### WHAT THE TASK REQUIRES
Retype, without changes or pictures, only the lines that begin at the one containing "This screenshot has height=407, width=1200." and end at the last line of the records that follow.

Recorded data:
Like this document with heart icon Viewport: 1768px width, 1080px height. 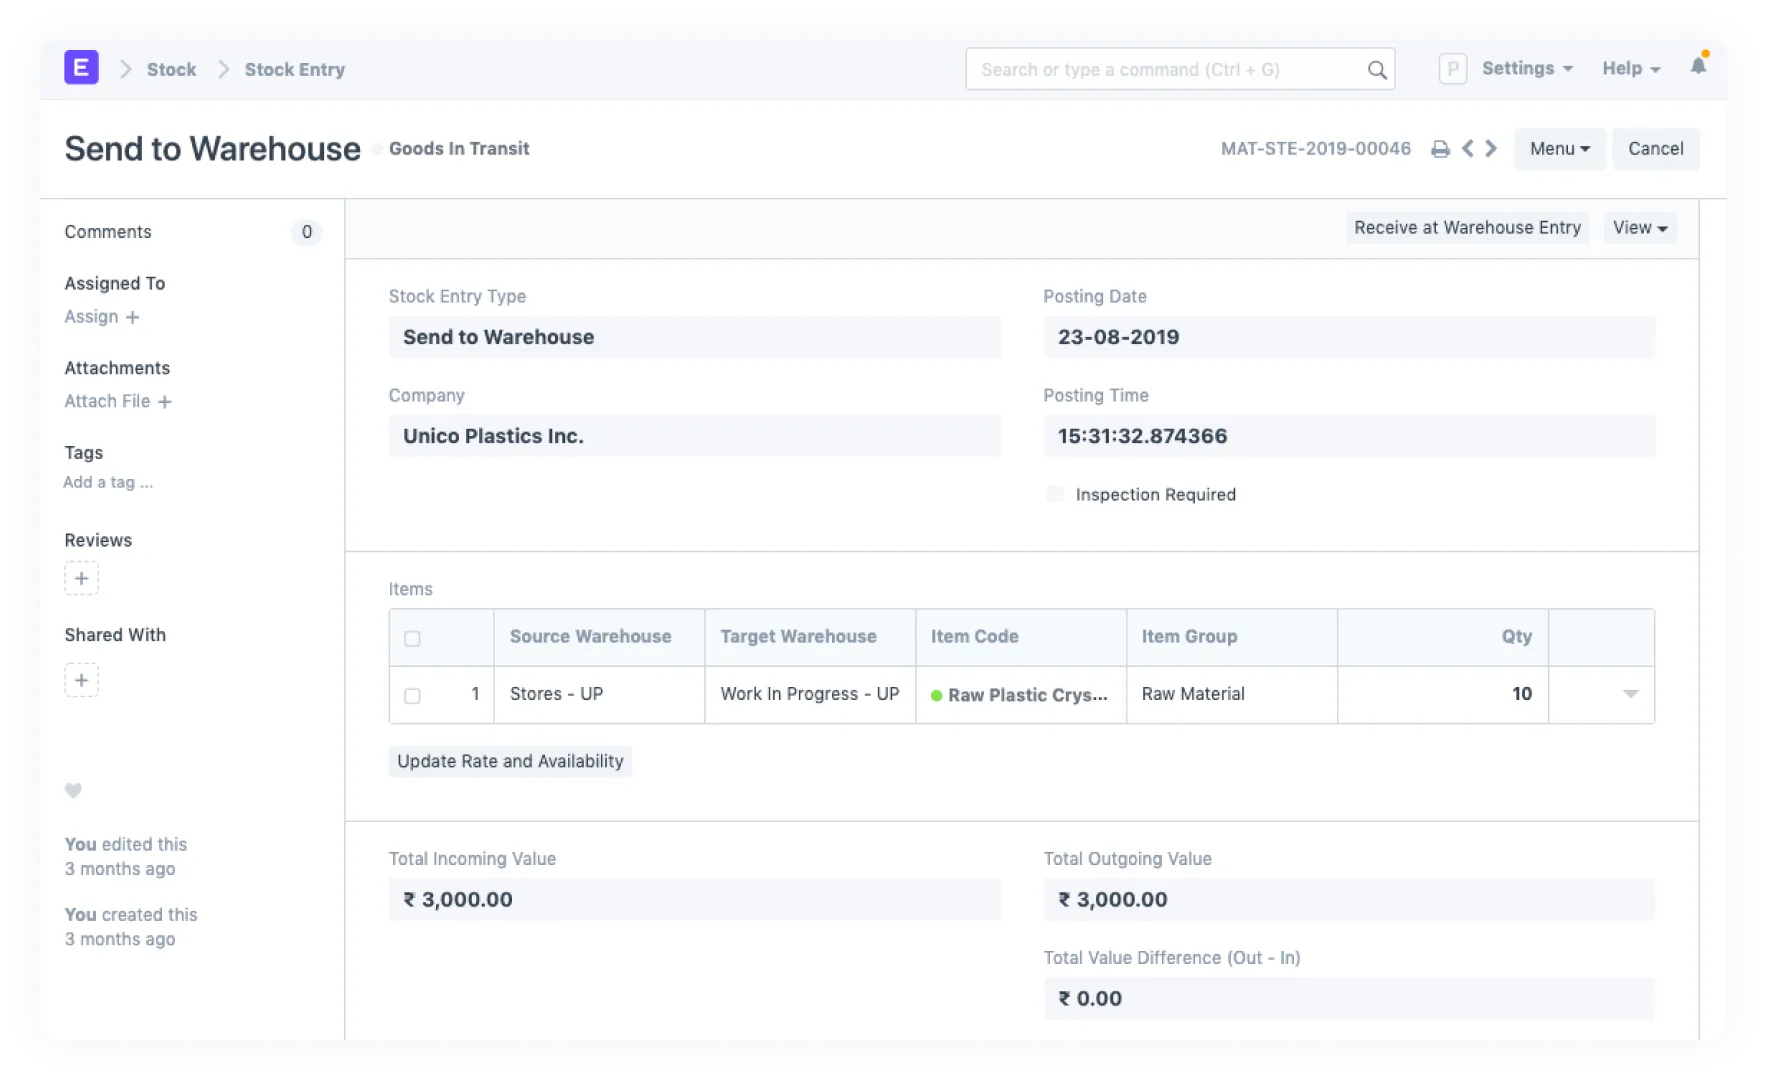pyautogui.click(x=73, y=791)
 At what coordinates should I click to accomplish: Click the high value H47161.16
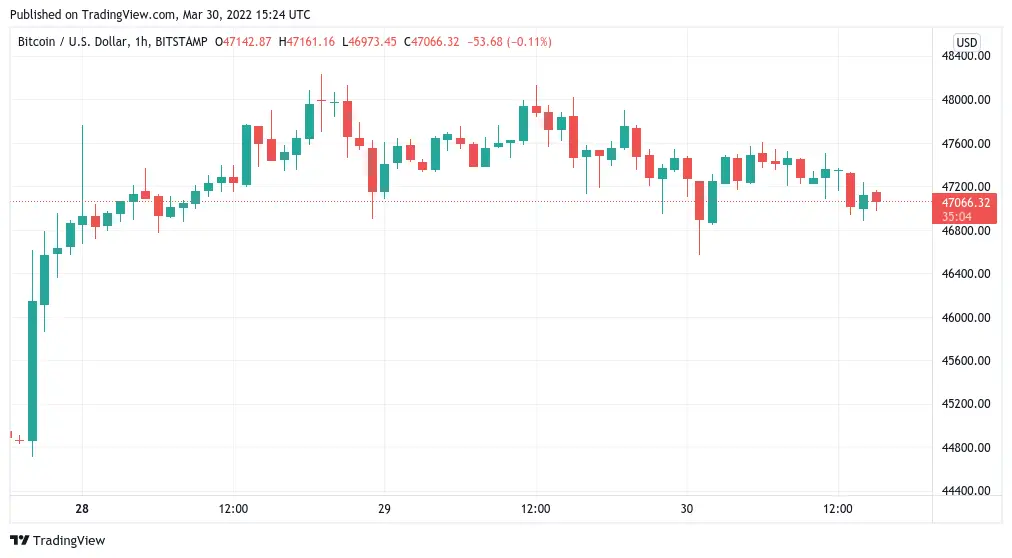click(308, 41)
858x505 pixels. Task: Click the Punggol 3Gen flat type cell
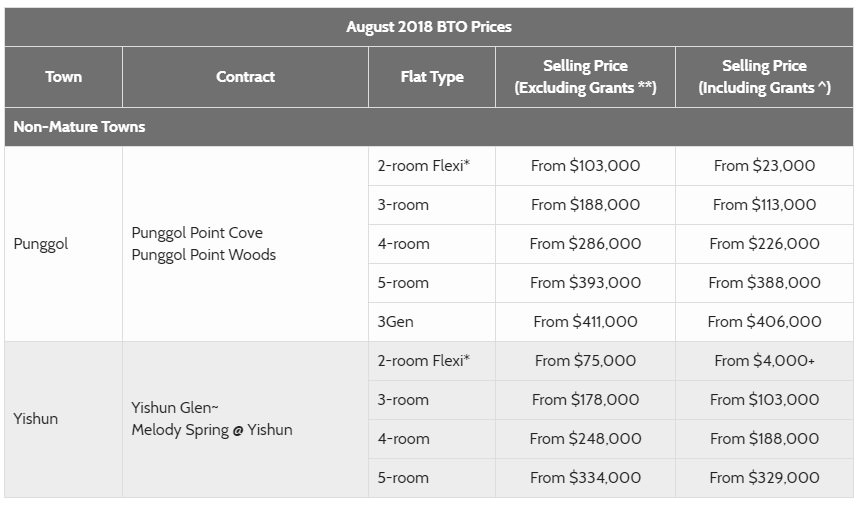coord(395,322)
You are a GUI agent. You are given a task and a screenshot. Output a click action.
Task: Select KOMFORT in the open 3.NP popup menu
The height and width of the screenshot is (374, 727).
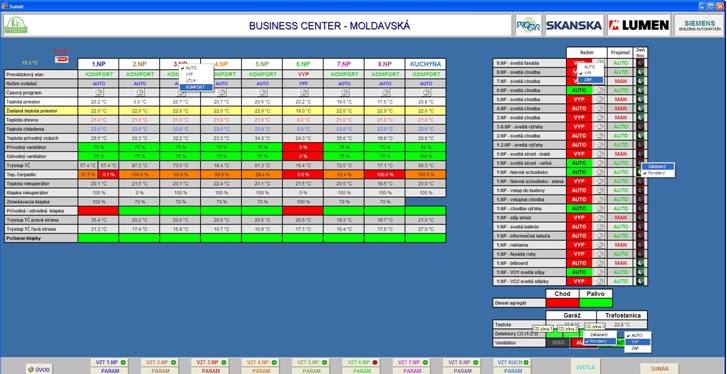pyautogui.click(x=197, y=87)
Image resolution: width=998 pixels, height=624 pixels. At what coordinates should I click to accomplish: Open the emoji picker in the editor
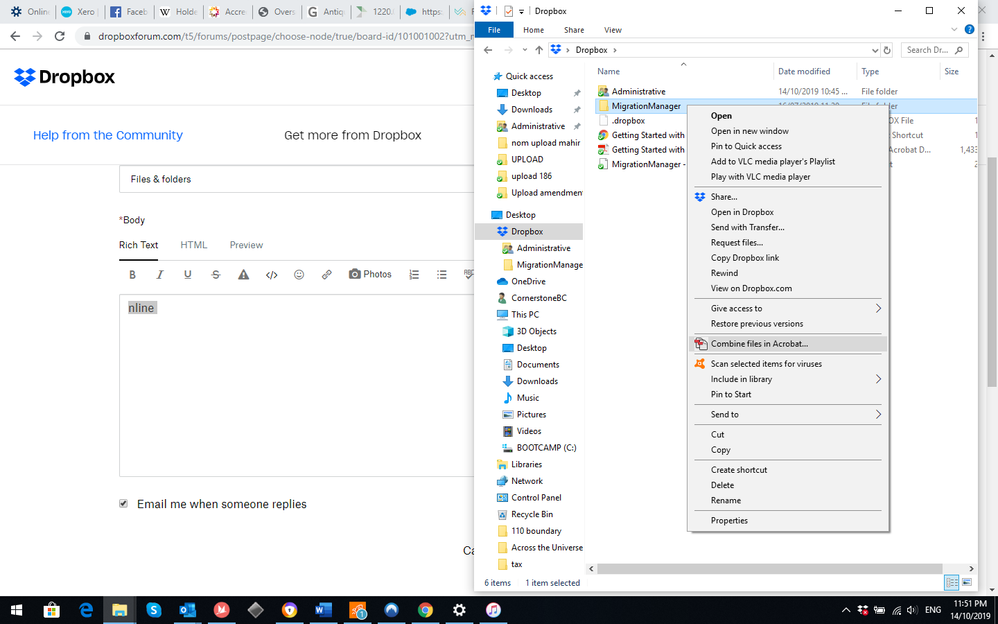click(299, 274)
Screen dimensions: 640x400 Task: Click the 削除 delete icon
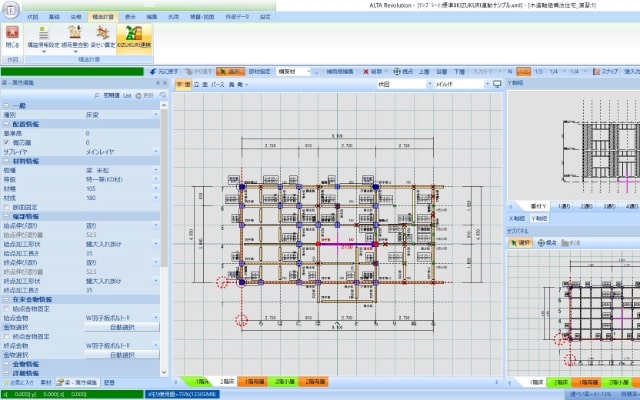(377, 72)

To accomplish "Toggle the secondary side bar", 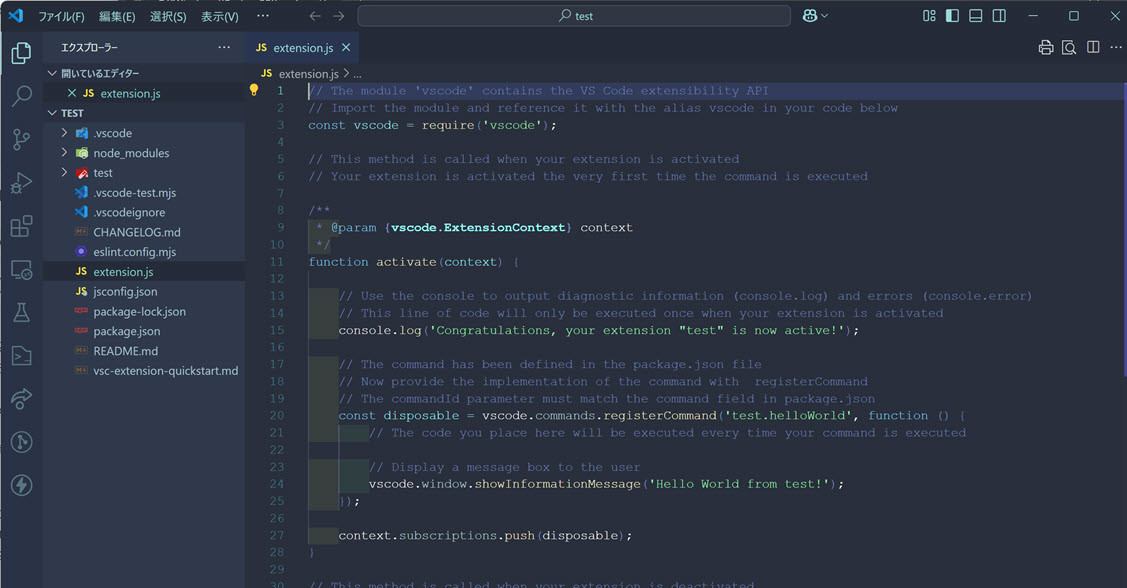I will 997,15.
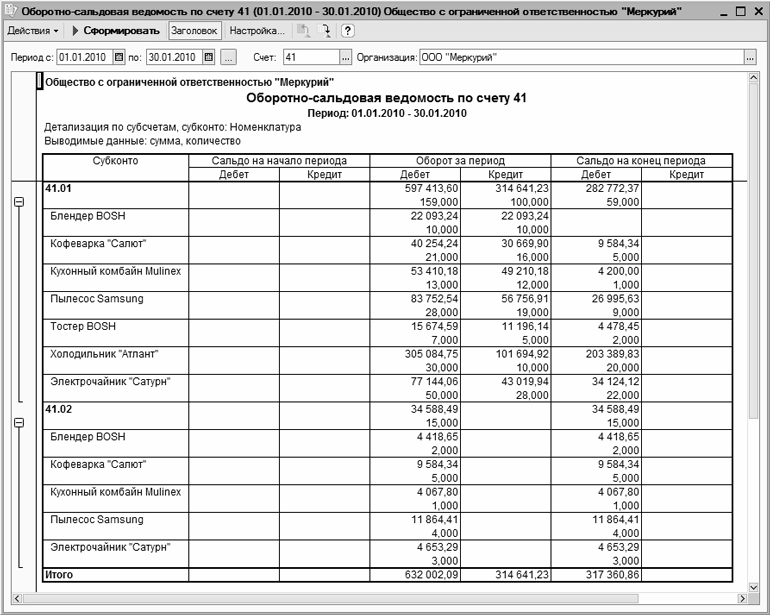
Task: Click the Субконто column header
Action: 115,160
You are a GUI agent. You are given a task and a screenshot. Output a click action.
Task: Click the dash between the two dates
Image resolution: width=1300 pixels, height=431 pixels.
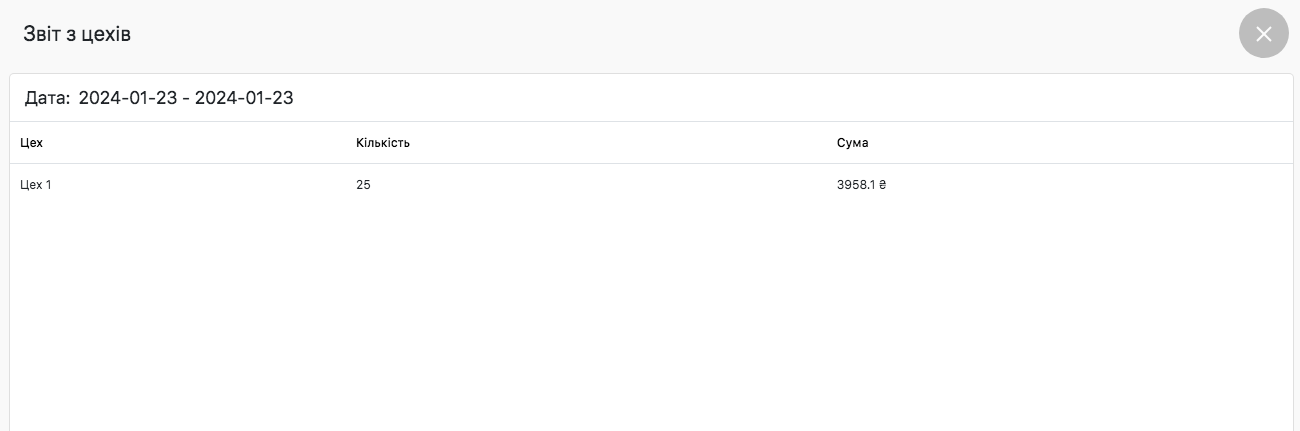pyautogui.click(x=186, y=98)
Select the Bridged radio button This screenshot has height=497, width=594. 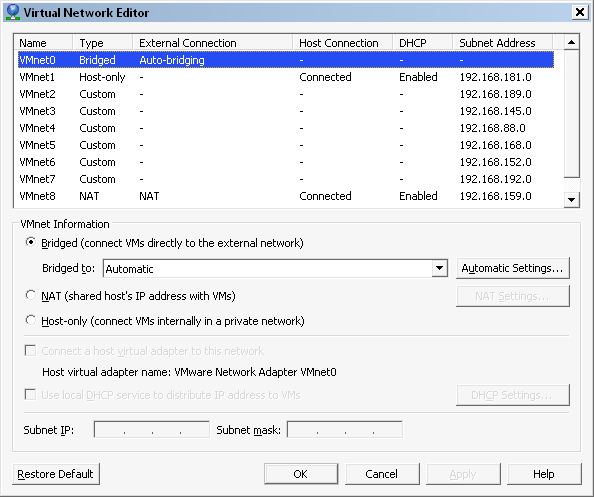click(31, 242)
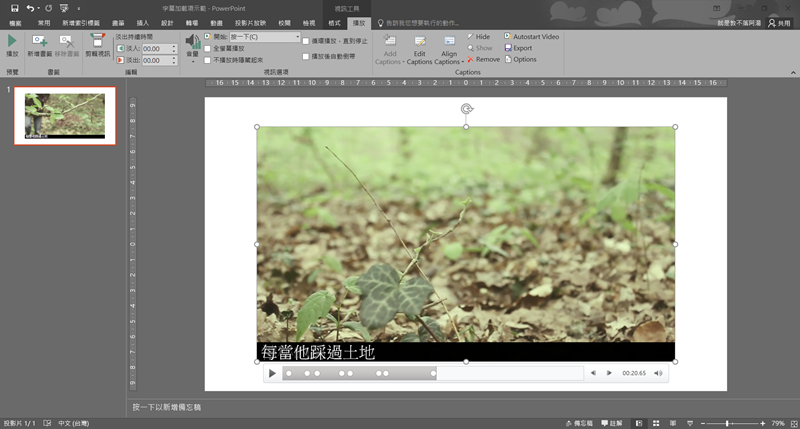The width and height of the screenshot is (800, 429).
Task: Click the Edit Captions icon
Action: pos(420,42)
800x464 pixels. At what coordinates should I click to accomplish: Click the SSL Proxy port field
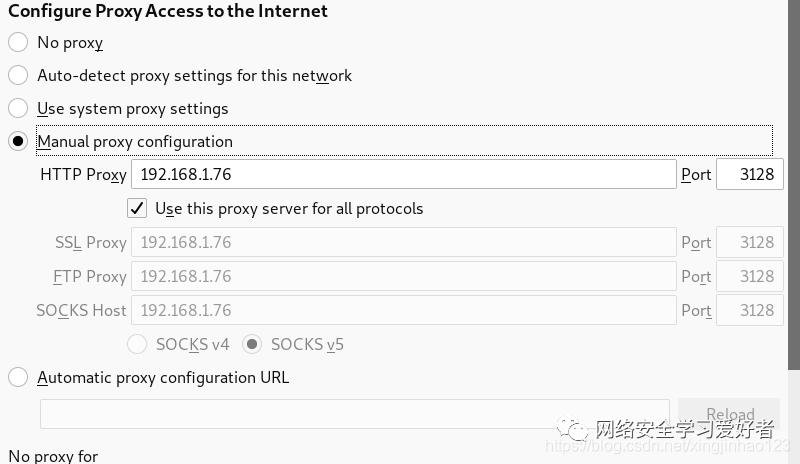(x=749, y=242)
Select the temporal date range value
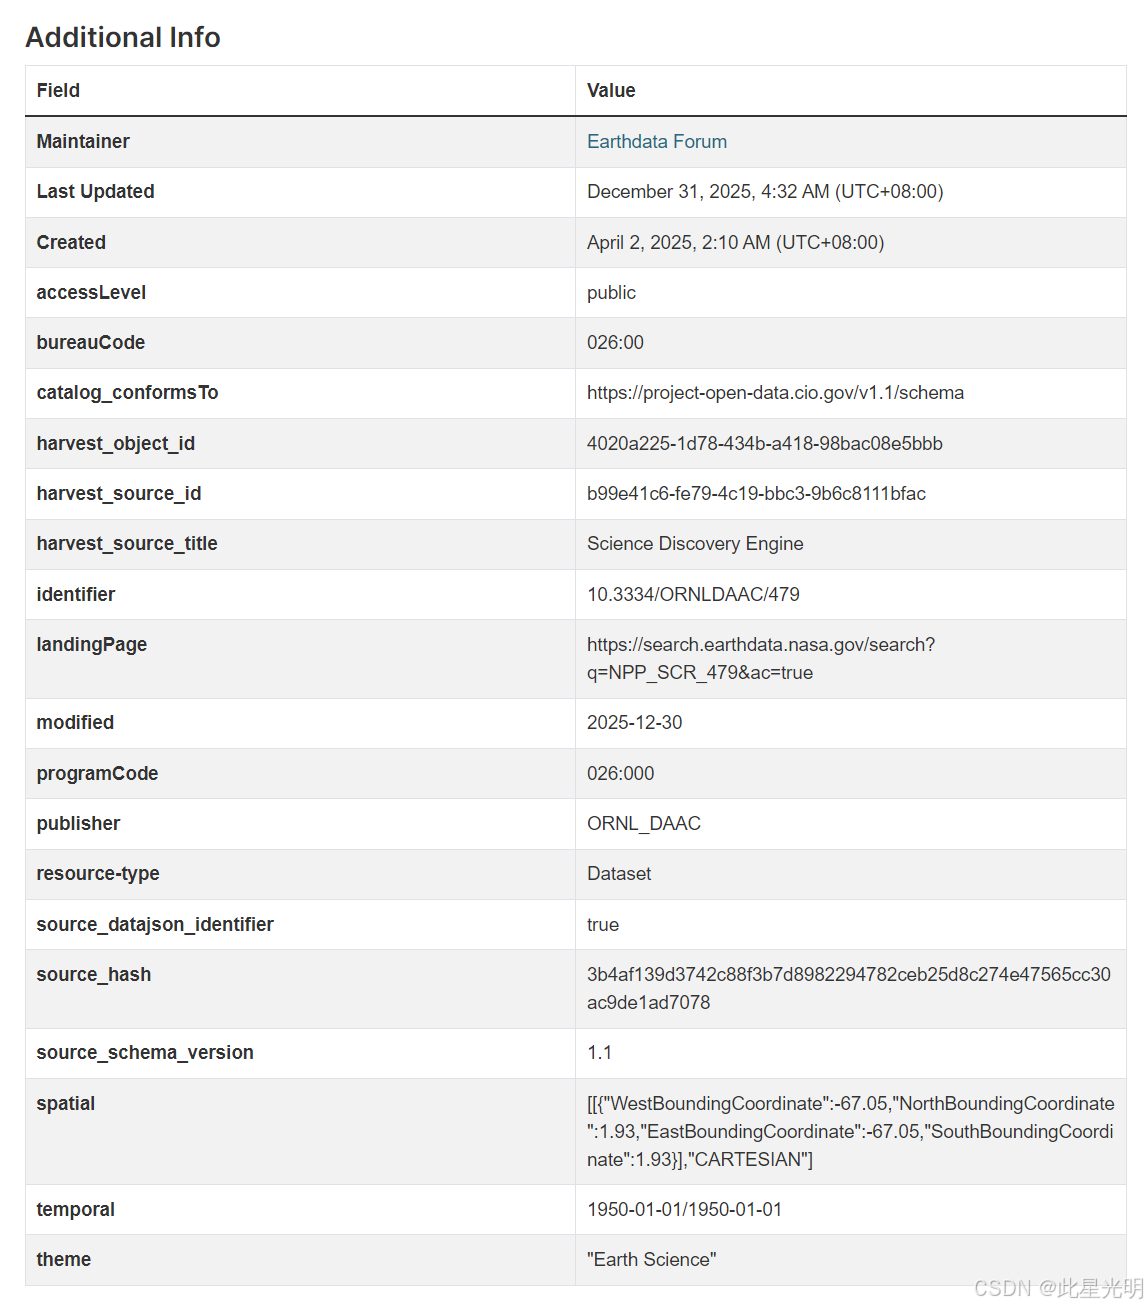The height and width of the screenshot is (1308, 1148). click(684, 1210)
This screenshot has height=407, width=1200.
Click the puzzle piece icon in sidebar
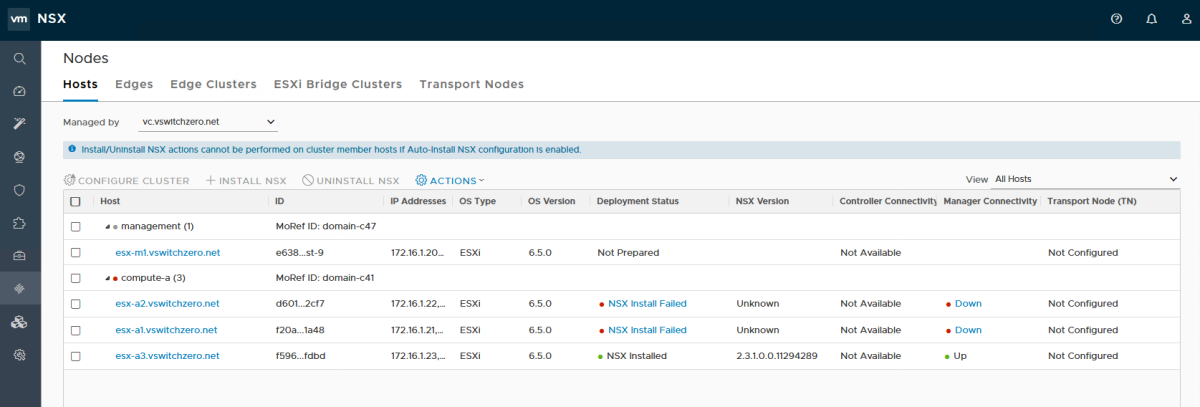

### RESULT OF THIS TASK
This screenshot has height=407, width=1200.
Click the puzzle piece icon in sidebar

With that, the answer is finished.